Après la loi travail, l’état d’urgence, le débat sur la déchéance de nationalité, le gouvernement cherche à éviter d’ouvrir un nouveau front au sein d’une majorité déjà fort mal en point. Aussi tente-t-il d’éteindre le feu sur le dossier du #CETA, l’accord commercial récemment conclu entre l’Union européenne (#UE) et le #Canada. Le ministre au Commerce extérieur, Matthias Fekl, tient à tout prix à marquer la distinction entre le Ceta et le traité transatlantique entre l’UE et les États-Unis (#TAFTA), qui s’attire les foudres des organisations non gouvernementales, du Front de gauche, des Verts et d’une partie des socialistes. Pourtant, du Ceta au #Tafta, il n’y a qu’un pas. Dans les deux accords, on retrouve des éléments communs : arbitrage entre les États et les investisseurs, normes revues à la baisse, etc. Cela montre le double langage du gouvernement, favorable aux nombreux traités de libre-échange noués par l’UE avec diverses parties du monde. Aujourd’hui le Ceta, hier avec les pays latino-américains, africains ou encore la Corée. Le gouvernement, s’il a acté par la voix de Manuel Valls au lendemain du #Brexit que le Tafta ne serait vraisemblablement pas adopté, cherche à sauver ce qui peut l’être : l’accord avec le Canada.
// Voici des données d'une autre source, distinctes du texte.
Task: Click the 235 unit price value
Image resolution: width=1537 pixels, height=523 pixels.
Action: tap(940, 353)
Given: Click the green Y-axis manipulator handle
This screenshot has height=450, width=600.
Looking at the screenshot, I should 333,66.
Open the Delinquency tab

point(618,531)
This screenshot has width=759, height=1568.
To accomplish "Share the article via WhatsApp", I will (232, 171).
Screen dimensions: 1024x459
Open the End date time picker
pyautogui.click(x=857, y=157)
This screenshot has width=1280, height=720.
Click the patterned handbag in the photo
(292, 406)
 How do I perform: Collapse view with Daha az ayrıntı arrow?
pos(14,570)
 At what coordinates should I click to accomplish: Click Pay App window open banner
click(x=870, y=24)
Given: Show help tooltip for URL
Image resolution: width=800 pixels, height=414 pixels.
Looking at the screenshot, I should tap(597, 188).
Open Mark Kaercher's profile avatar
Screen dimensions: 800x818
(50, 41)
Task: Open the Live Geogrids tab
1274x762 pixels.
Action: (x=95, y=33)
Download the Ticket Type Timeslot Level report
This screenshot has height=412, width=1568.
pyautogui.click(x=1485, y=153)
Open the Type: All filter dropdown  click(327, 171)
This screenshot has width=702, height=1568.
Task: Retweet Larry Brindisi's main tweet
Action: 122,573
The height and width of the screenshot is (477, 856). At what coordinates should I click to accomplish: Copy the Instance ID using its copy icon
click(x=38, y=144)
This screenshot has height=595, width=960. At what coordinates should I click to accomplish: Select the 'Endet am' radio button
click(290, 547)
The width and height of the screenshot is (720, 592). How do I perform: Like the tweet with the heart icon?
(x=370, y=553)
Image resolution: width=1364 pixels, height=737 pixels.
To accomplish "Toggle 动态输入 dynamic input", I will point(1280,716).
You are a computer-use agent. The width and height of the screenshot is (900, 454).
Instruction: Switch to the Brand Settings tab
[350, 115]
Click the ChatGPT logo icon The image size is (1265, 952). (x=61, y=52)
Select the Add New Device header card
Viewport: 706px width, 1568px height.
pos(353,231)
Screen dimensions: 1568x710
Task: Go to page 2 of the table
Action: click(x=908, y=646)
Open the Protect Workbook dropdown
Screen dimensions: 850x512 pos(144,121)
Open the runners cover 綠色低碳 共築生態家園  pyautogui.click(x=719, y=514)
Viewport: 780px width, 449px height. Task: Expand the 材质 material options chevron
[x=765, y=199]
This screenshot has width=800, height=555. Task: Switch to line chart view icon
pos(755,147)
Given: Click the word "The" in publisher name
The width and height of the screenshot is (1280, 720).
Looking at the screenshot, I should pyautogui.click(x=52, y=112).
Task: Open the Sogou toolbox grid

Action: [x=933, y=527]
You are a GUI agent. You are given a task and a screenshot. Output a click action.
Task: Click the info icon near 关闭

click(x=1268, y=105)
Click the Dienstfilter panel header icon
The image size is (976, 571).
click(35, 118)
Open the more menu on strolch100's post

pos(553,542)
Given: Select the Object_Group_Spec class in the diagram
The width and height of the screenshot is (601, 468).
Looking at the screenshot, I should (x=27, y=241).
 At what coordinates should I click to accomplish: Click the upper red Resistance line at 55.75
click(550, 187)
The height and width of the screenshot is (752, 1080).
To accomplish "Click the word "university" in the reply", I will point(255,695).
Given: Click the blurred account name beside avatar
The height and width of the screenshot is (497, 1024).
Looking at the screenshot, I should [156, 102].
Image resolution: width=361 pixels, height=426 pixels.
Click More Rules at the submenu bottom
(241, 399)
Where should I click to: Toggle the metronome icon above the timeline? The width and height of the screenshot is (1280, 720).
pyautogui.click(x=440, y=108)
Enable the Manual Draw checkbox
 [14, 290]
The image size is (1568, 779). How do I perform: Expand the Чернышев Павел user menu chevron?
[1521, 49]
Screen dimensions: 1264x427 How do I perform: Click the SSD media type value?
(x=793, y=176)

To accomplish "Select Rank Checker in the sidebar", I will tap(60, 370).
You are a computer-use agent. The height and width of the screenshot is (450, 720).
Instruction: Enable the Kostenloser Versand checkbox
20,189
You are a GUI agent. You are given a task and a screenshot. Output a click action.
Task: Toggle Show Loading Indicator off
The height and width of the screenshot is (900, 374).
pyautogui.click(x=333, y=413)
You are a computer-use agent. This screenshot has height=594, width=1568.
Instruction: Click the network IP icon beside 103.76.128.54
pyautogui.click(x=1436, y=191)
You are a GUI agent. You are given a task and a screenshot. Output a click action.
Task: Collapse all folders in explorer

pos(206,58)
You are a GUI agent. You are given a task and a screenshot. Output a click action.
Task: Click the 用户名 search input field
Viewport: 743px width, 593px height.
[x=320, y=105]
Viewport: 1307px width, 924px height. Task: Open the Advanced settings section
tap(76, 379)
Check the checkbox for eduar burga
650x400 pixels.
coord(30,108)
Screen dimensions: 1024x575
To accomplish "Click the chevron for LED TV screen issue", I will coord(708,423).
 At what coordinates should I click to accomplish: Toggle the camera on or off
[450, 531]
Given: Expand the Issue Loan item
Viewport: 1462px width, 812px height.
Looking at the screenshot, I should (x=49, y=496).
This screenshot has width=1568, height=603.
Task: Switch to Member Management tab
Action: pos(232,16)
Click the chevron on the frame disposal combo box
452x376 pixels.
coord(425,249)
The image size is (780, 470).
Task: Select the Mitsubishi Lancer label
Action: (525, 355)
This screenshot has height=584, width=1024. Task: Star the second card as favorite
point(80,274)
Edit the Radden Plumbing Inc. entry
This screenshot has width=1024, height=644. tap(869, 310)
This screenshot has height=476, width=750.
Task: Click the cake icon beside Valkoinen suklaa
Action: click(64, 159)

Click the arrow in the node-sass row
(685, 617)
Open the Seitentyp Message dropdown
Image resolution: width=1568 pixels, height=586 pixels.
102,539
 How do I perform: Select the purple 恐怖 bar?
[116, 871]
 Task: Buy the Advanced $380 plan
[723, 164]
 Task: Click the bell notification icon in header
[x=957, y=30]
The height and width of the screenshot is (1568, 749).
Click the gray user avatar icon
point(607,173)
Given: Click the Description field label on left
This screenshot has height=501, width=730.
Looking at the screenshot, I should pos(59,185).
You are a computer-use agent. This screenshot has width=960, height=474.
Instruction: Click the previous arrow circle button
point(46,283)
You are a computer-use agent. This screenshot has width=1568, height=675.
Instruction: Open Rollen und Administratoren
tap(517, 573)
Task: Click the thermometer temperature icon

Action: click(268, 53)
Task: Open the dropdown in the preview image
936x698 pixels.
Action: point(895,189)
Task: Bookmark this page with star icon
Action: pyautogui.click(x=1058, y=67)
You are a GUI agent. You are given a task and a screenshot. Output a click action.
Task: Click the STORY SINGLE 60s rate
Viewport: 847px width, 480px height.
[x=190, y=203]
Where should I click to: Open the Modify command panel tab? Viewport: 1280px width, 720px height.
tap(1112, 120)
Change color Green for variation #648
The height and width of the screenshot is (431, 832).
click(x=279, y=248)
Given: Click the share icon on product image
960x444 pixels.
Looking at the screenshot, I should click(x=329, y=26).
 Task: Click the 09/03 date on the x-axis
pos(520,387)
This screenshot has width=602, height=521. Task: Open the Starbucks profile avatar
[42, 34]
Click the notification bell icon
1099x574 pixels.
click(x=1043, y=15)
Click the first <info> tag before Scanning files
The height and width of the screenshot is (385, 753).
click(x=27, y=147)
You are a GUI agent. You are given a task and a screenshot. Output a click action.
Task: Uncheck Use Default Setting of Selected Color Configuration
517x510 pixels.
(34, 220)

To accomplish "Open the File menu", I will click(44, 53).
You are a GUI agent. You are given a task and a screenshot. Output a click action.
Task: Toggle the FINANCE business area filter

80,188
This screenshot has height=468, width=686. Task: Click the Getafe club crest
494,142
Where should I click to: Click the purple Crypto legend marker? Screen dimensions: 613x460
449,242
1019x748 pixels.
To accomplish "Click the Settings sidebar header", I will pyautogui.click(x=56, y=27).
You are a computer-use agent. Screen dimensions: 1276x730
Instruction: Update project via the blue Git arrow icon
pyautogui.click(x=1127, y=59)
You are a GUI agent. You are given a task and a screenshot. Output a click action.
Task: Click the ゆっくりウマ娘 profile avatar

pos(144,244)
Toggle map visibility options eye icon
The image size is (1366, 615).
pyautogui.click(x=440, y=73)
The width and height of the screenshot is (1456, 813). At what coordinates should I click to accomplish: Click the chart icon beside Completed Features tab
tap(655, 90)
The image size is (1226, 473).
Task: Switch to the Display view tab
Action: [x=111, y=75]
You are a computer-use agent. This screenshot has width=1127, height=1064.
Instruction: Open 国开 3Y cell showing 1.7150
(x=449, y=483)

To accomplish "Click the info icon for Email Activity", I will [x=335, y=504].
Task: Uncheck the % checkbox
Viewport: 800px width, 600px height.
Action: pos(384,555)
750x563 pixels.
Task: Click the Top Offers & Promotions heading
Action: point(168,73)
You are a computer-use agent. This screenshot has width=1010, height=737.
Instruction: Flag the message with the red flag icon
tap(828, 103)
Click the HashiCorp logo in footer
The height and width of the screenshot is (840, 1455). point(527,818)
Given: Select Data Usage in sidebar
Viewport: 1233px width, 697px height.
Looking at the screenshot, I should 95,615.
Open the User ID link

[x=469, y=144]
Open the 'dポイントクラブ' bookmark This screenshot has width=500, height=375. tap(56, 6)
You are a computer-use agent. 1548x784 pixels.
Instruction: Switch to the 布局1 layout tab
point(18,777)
Un modèle fondé sur des traités de libre-échange

Aussi s’est-il lancé dans une opération séduction envers les députés socialistes pour les convaincre d’adopter le Ceta, qui devra être voté par l’Assemblée nationale. La Fondation Nicolas-Hulot pour la nature et l’homme a récemment rendu publics une lettre et un argumentaire que leur ont adressé les services de Matthias Fekl, le ministre du Commerce extérieur. Le Ceta n’est pas « un cheval de Troie du Tafta », explique le courrier, qui précise que les normes sociales et environnementales ne seraient pas remises en cause. La missive met en avant l’ouverture du marché canadien aux entreprises françaises exportatrices. Enfin, les services du ministre font valoir que la France tient une position ferme concernant le traité transatlantique, en faisant sienne les « lignes rouges » de négociation, fixées par une résolution de la commission des Affaires européennes de l’Assemblée nationale. On sait d’ores et déjà que certaines seront bafouées par le TTIP. Sur le fond, c’est le modèle fondé sur des traités de libre-échange contractés par l’UE que défend Paris. « L’UE doit être reconnue comme un partenaire fiable pour faire entendre sa voix », menace le gouvernement dans son argumentaire. Une fois que la Commission a négocié quelque chose, les Parlements doivent marcher au pas.